DATASET ENTRIES =>
•••

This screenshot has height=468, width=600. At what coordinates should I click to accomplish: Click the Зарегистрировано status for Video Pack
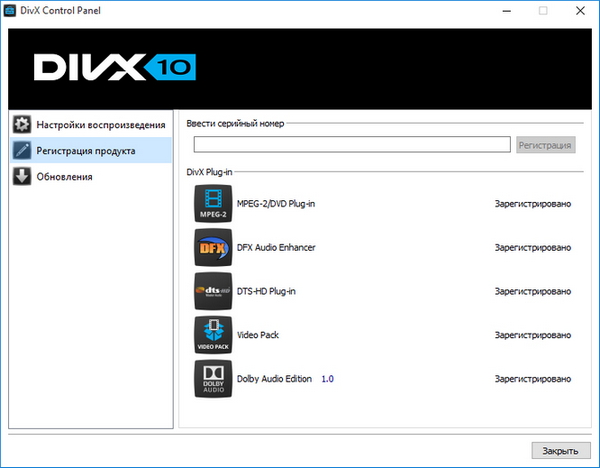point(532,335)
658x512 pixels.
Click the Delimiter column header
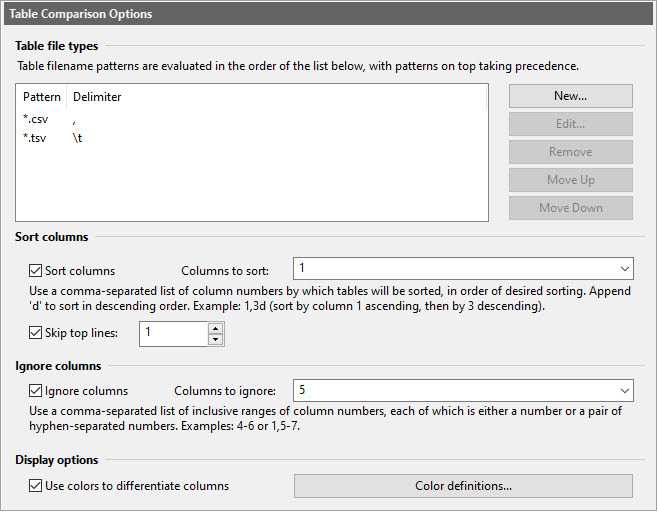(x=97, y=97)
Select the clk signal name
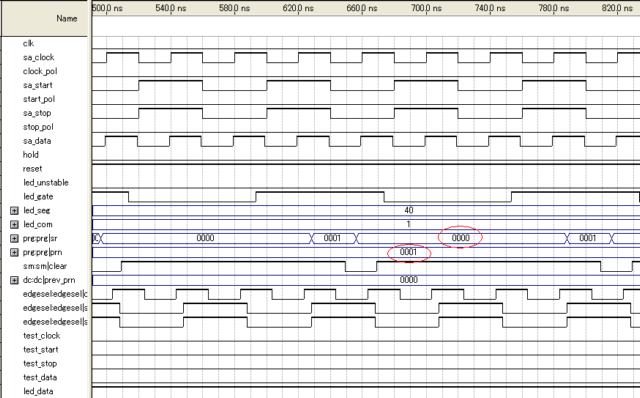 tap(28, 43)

•••

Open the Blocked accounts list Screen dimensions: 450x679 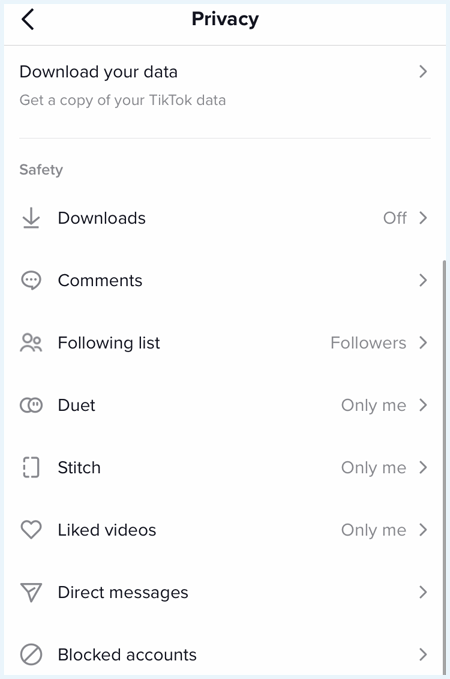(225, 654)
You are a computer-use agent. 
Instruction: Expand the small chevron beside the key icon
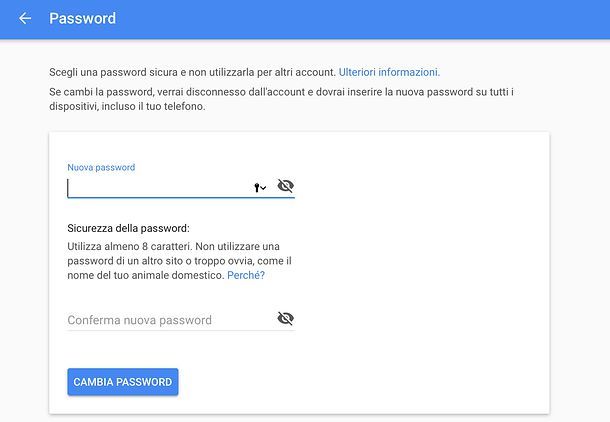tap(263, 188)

•••

THE PROBLEM =>
Rewrite the listing from the line with "This screenshot has" up to and including the line with "tap(28, 43)" as a JSON list of strings, one string per line with blank lines omitted. Leave the pictures out of the result.

ANSWER TO THIS EXERCISE =>
[
  "This screenshot has height=468, width=600. At what coordinates should I click to accomplish: Click the Зарегистрировано status for Video Pack",
  "point(532,335)",
  "658x512 pixels.",
  "Click the Delimiter column header",
  "(x=97, y=97)",
  "Select the clk signal name",
  " tap(28, 43)"
]